Stated problem A:
Print, exactly as they appear, the lines of the listing that begin with the line containing "The height and" and end with the line containing "tap(886, 70)", including both of those lines. Leave the pictures out.

Document excerpt:
# best rad relocate?



## bruteforcee (Jun 22, 2014)

My brute tends to over heat because of a clogged radiator. ive decided to do a relocate kit but I was wondering which one to go with. does anybody have any advice on this? maybe to point me in the right direction?


----------



## JBYRD8 (Aug 15, 2013)

I have an RDC rad relo haven't had any problems


Justin
2012 Brute Force 750 eps
29.5 OL2 S/W
Snorkels
Warn Vantage 2000lb Winch
RDC 2" Lift Kit
RDC Rad Kit
VFJ #6 & #3
HMF Swamp XL W/ Snorkel


----------



## Polaris425 (Dec 16, 2004)

I agree RDC makes great stuff.


----------



## Dkh100 (May 20, 2014)

I have a high lifter one it works pretty good and it's a way bigger rad


----------



## brute12 (Mar 13, 2012)

I just did a rad kit last week on my 2012 brute went with the highlifter one looks great and has good instructions


----------



## bruteforcee (Jun 22, 2014)

I ended up going with the wild boar kit. Ive seen quite a few and hadnt seen yalls responces yet.


----------



## bruteforce_ttu (Jul 5, 2012)

I have wild boar. It's ok. It looks good, but it's a bit on the flimsy side. Also you will not encounter worse customer service from wild boar. If you have already ordered, expect your shipment to come in 2-4 weeks late.

If I had to do it over again, I would go RDC.


----------



## boomer_rich (Mar 22, 2014)

I have the highlifter rad kit. I'm pleased with it, was easy to install and is sturdy


----------



## wideawakejake (Sep 29, 2012)

have a Wild Boar on mine. been very happy with it. was easy to assemble and install once you stopped looking at the instructions and just eyeballed it. its a sturdy assembly, and feel its pretty good quality. two years and no rust or bending in the bracket. i recieved that and the lift from Wild Boar in 4 days. nothing missing. great price, and nothing but friendly service from him.


----------



## bruteforcee (Jun 22, 2014)

it just came in, and im pretty happy with it. gotta wait to put it all the way on tho cuz I bent the front rack frame and am waiting on my new one to arrive


----------



## duckincrazy92 (May 24, 2011)

I have wild boar and no complaints here. Espicqlly for the money.


----------

Provided information:
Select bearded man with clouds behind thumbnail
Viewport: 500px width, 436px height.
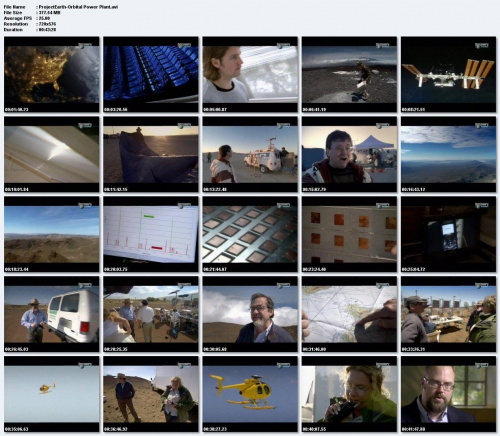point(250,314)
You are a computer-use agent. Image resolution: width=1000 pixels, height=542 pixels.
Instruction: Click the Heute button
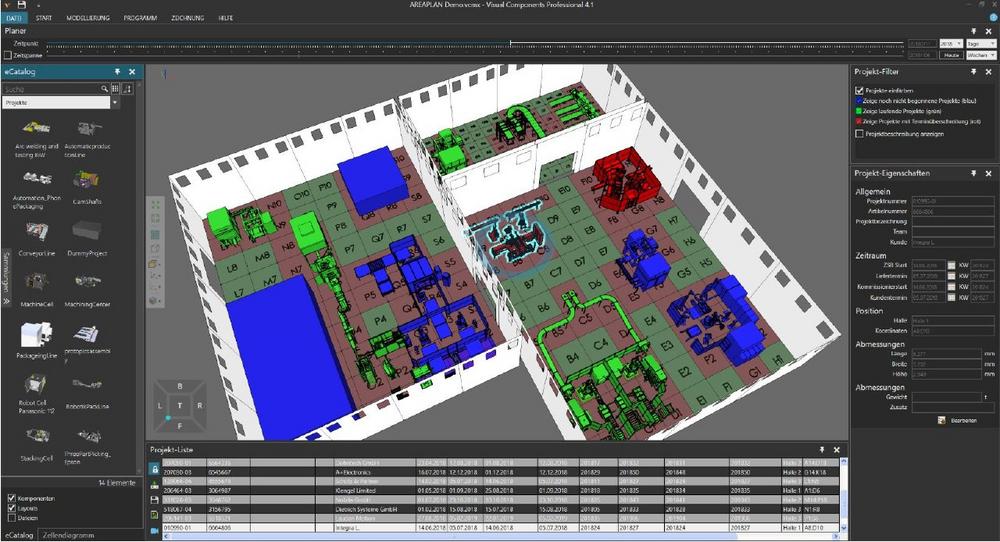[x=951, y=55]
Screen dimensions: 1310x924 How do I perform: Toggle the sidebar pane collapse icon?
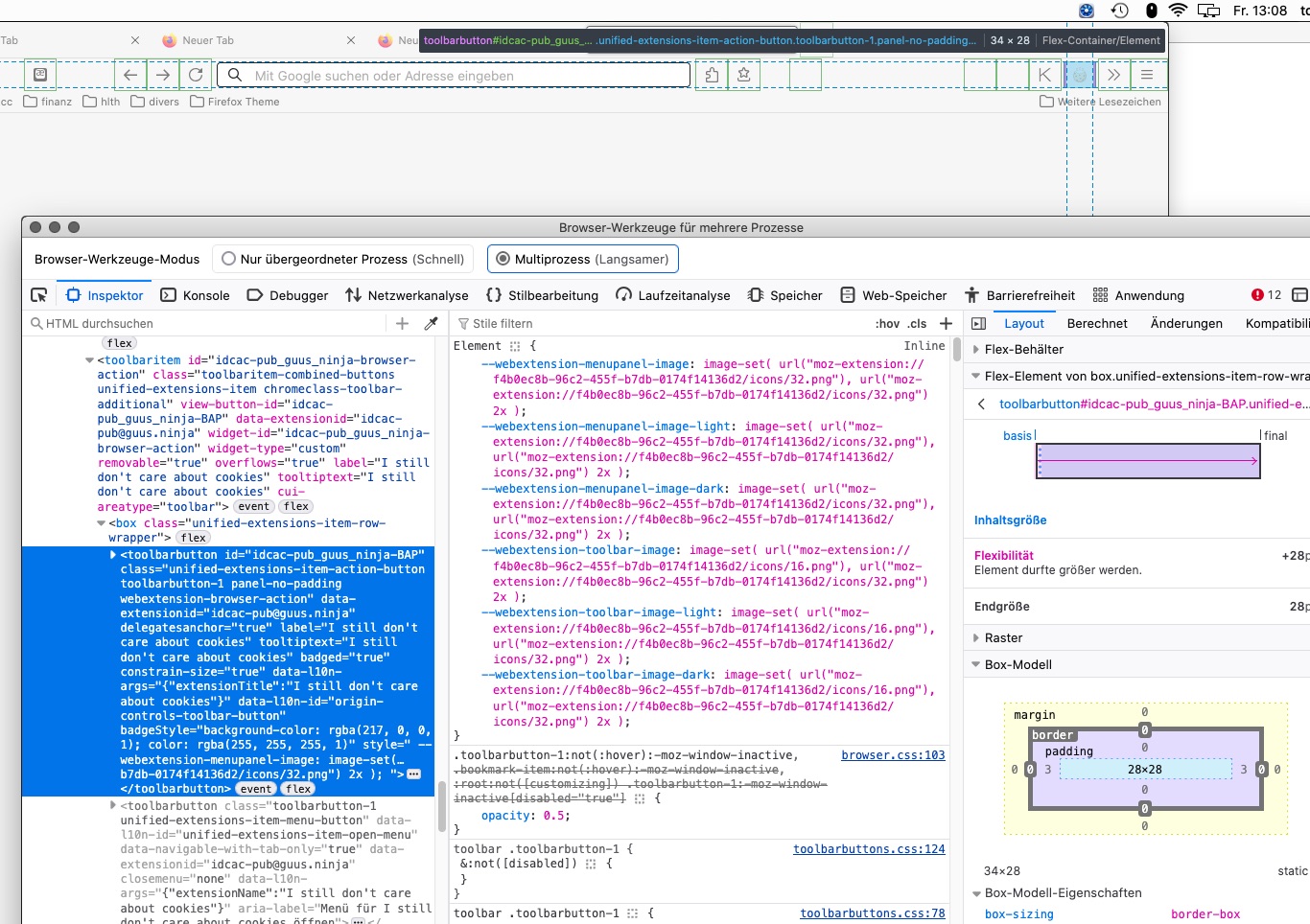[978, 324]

--

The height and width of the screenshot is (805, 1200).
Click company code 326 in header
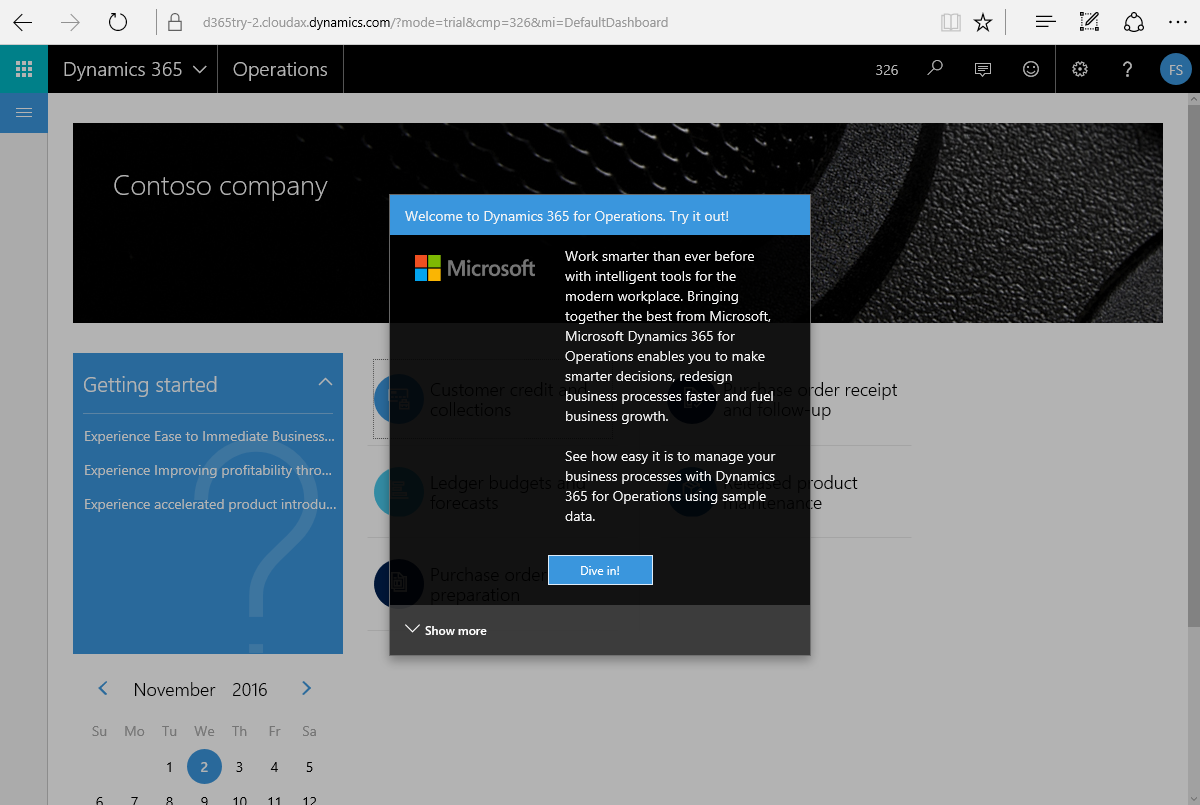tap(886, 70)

Stated problem B:
Output the whole forum thread on radiator relocation kits exactly.

Result A:
The height and width of the screenshot is (805, 1200).
Click company code 326 in header
tap(886, 70)

Result B:
# best rad relocate?



## bruteforcee (Jun 22, 2014)

My brute tends to over heat because of a clogged radiator. ive decided to do a relocate kit but I was wondering which one to go with. does anybody have any advice on this? maybe to point me in the right direction?


----------



## JBYRD8 (Aug 15, 2013)

I have an RDC rad relo haven't had any problems


Justin
2012 Brute Force 750 eps
29.5 OL2 S/W
Snorkels
Warn Vantage 2000lb Winch
RDC 2" Lift Kit
RDC Rad Kit
VFJ #6 & #3
HMF Swamp XL W/ Snorkel


----------



## Polaris425 (Dec 16, 2004)

I agree RDC makes great stuff.


----------



## Dkh100 (May 20, 2014)

I have a high lifter one it works pretty good and it's a way bigger rad


----------



## brute12 (Mar 13, 2012)

I just did a rad kit last week on my 2012 brute went with the highlifter one looks great and has good instructions


----------



## bruteforcee (Jun 22, 2014)

I ended up going with the wild boar kit. Ive seen quite a few and hadnt seen yalls responces yet.


----------



## bruteforce_ttu (Jul 5, 2012)

I have wild boar. It's ok. It looks good, but it's a bit on the flimsy side. Also you will not encounter worse customer service from wild boar. If you have already ordered, expect your shipment to come in 2-4 weeks late.

If I had to do it over again, I would go RDC.


----------



## boomer_rich (Mar 22, 2014)

I have the highlifter rad kit. I'm pleased with it, was easy to install and is sturdy


----------



## wideawakejake (Sep 29, 2012)

have a Wild Boar on mine. been very happy with it. was easy to assemble and install once you stopped looking at the instructions and just eyeballed it. its a sturdy assembly, and feel its pretty good quality. two years and no rust or bending in the bracket. i recieved that and the lift from Wild Boar in 4 days. nothing missing. great price, and nothing but friendly service from him.


----------



## bruteforcee (Jun 22, 2014)

it just came in, and im pretty happy with it. gotta wait to put it all the way on tho cuz I bent the front rack frame and am waiting on my new one to arrive


----------



## duckincrazy92 (May 24, 2011)

I have wild boar and no complaints here. Espicqlly for the money.


----------